Bug#883413: linux-image-4.14.0-1-amd64: WARN_ON_ONCE in page_counter_cancel() in mm/page_counter.c

2018-01-04 Thread Chris Boot
On 30/12/17 23:24, Chris Boot wrote:
> What makes me suspicious that these are related is that neither happens
> with a 4.13 kernel, but I get both of these cgroup-related problems with
> 4.14.
> 
> I wouldn't mind trying to bisect this, but I haven't done that for many
> years. Is there a nice way to do this with the Debian packaging or am I
> better off seeing if I can reproduce with vanilla upstream kernels and
> bisecting that? Or shall I give 4.15~rc5 from experimental a whirl instead?

I tried with linux-image-4.15.0-rc5-amd64_4.15~rc5-1~exp1 and my cgroup
issues no longer happen, so I think this is likely fixed in 4.15.

Unfortunately I'm now running into a KVM instability that feels like
#885166, so I'm going to go back to 4.13 shortly.

Cheers,
Chris

-- 
Chris Boot
bo...@debian.org

GPG: 8467 53CB 1921 3142 C56D  C918 F5C8 3C05 D9CE 



Bug#883413: linux-image-4.14.0-1-amd64: WARN_ON_ONCE in page_counter_cancel() in mm/page_counter.c

2017-12-30 Thread Chris Boot
On 25/12/17 23:09, Ben Hutchings wrote:
> On Sat, 2017-12-23 at 12:42 +, Chris Boot wrote:
>> Severity: serious
>> Justification: kernel panic
>>
>> I experimented a little and disabled cgroupv2 on that server. Because I 
>> had some issues during boot I attempted to enable 
>> NetworkManager-wait-online.service using systemd, but that instantly 
>> resulted in the following kernel panic:
> [...]
>> I don't know that this is the same bug at all, but I'm keeping it on
>> this report for now as it seems at least related somehow.
> 
> The log messages don't look even slightly related, so please move this 
> to a separate bug report.

I'm still not so certain - both sets of stack dumps fall somewhere
within cgroup space, and disabling systemd's cgroup accounting (not
enabled by default) avoids these conditions.

I like to run this system with the following all enabled in
/etc/systemd/system.conf:

DefaultCPUAccounting=yes
DefaultIOAccounting=yes
DefaultBlockIOAccounting=yes
DefaultMemoryAccounting=yes

These are useful for tools like systemd-cgtop for example.

With cgroupv2, I can avoid the error by disabling
DefaultMemoryAccounting. I was running for nearly 48 hours with this
configuration before rebooting to try without cgroupv2.

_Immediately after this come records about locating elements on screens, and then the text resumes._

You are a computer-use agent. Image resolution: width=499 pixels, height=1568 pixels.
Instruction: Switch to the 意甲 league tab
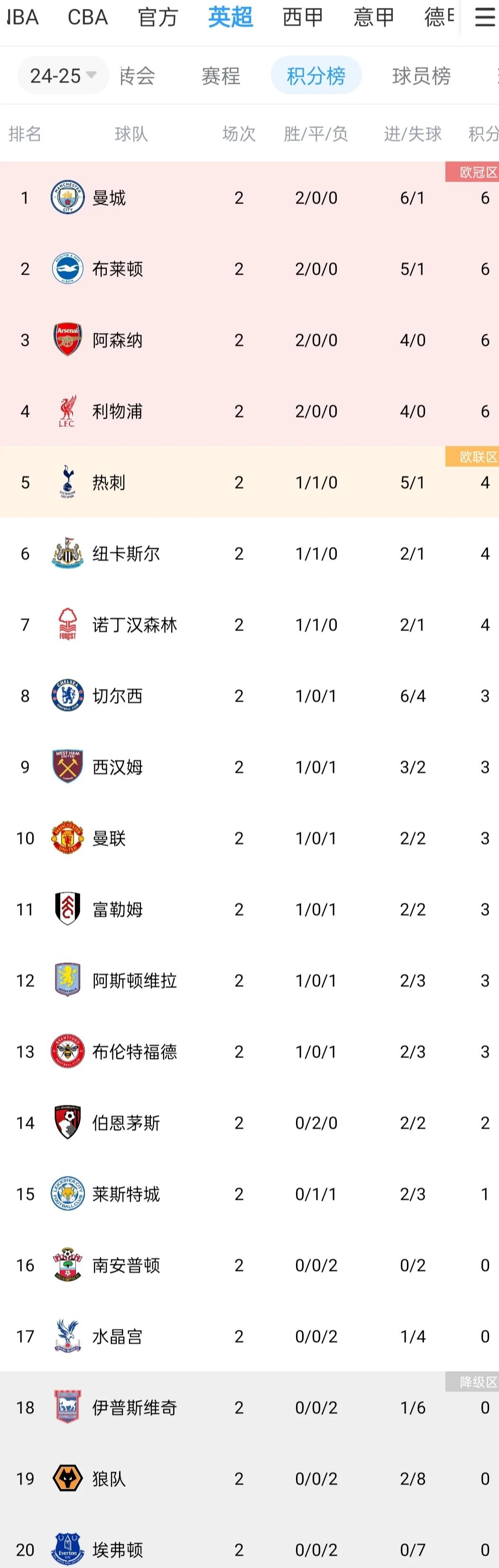374,18
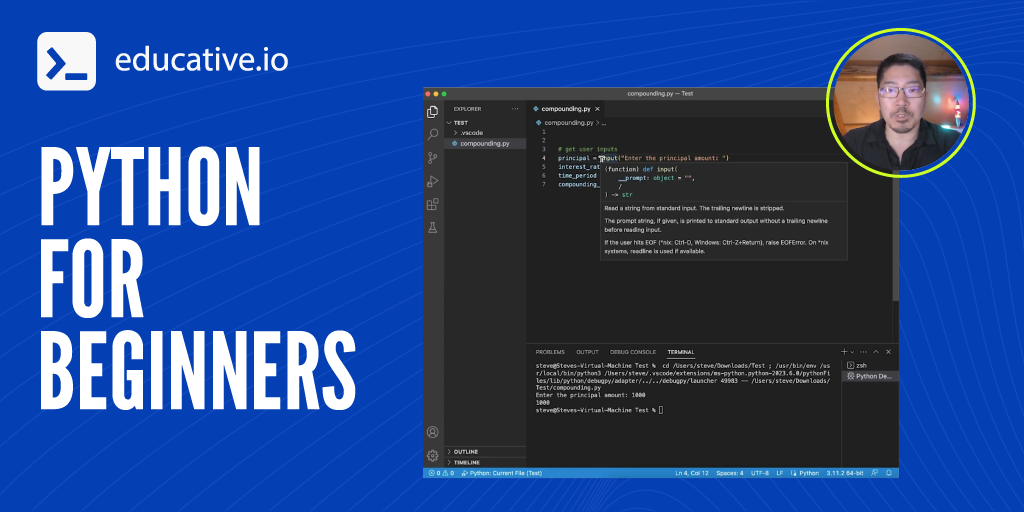Open the Run and Debug view
This screenshot has width=1024, height=512.
(x=433, y=181)
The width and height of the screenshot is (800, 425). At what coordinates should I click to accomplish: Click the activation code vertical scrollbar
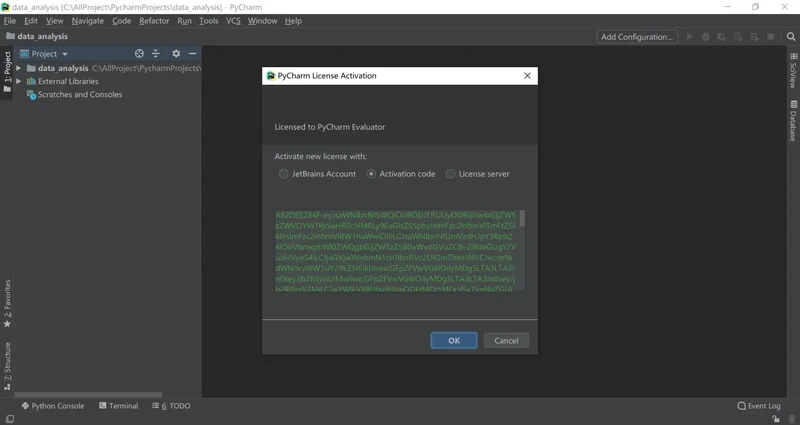click(522, 219)
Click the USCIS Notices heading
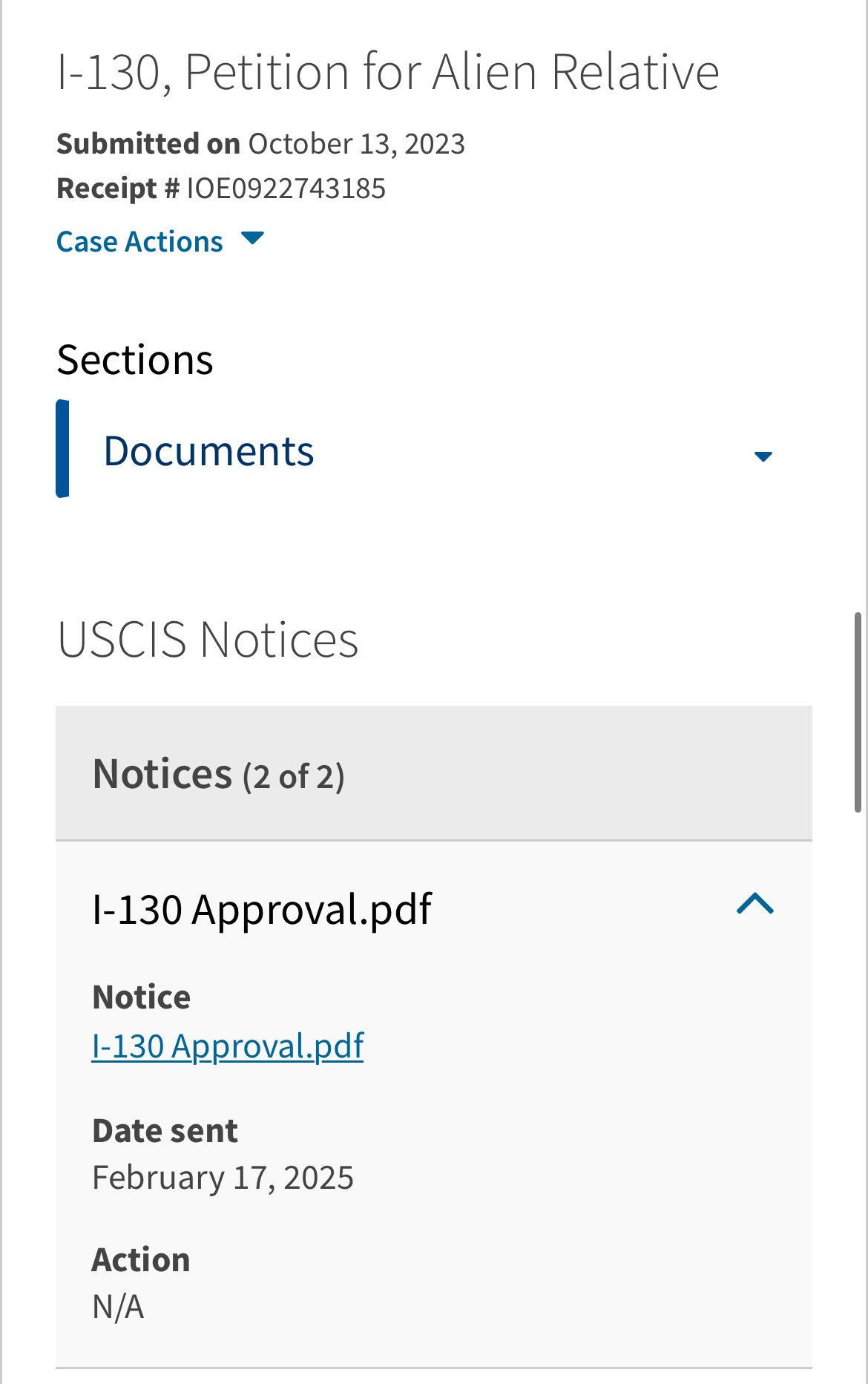The height and width of the screenshot is (1384, 868). [x=208, y=640]
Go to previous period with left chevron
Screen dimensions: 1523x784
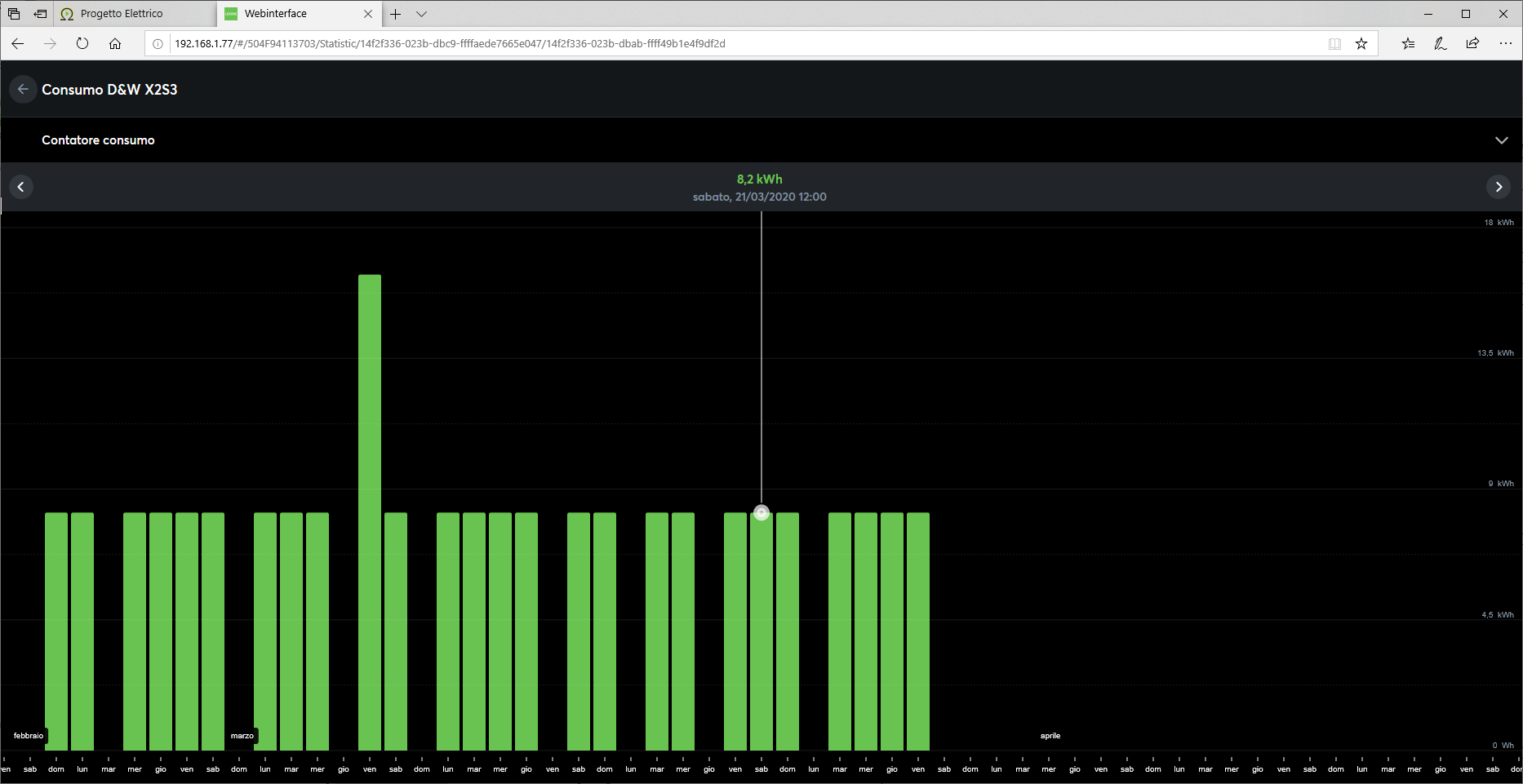click(x=21, y=187)
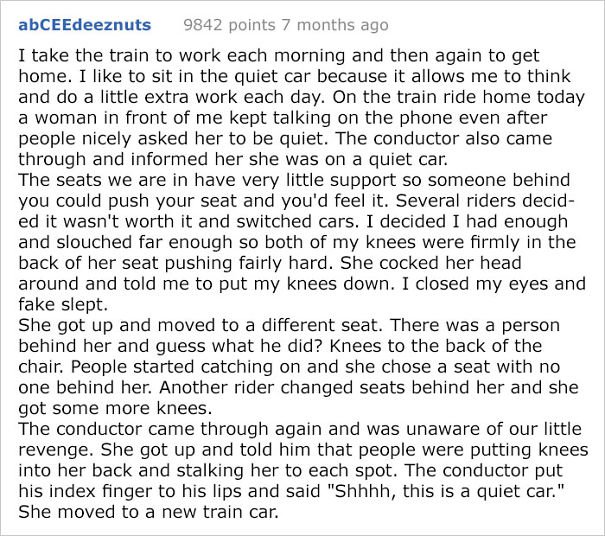Click the question 'guess what he did?'

click(239, 346)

Without cgroupv2, it's DefaultCPUAccounting I need to disable to avoid
the panics when I run 'systemd daemon-reload'. I have yet to run into
the warning or OOM killer with memory accounting enabled but I'll let
you know if it happens.

What makes me suspicious that these are related is that neither happens
with a 4.13 kernel, but I get both of these cgroup-related problems with
4.14.

I wouldn't mind trying to bisect this, but I haven't done that for many
years. Is there a nice way to do this with the Debian packaging or am I
better off seeing if I can reproduce with vanilla upstream kernels and
bisecting that? Or shall I give 4.15~rc5 from experimental a whirl instead?

Thanks,
Chris

-- 
Chris Boot
bo...@debian.org



Bug#883413: linux-image-4.14.0-1-amd64: WARN_ON_ONCE in page_counter_cancel() in mm/page_counter.c

2017-12-25 Thread Ben Hutchings
On Sat, 2017-12-23 at 12:42 +, Chris Boot wrote:
> Severity: serious
> Justification: kernel panic
> 
> I experimented a little and disabled cgroupv2 on that server. Because I 
> had some issues during boot I attempted to enable 
> NetworkManager-wait-online.service using systemd, but that instantly 
> resulted in the following kernel panic:
[...]
> I don't know that this is the same bug at all, but I'm keeping it on
> this report for now as it seems at least related somehow.

The log messages don't look even slightly related, so please move this 
to a separate bug report.

Ben.

-- 
Ben Hutchings
The world is coming to an end.  Please log off.



signature.asc
Description: This is a digitally signed message part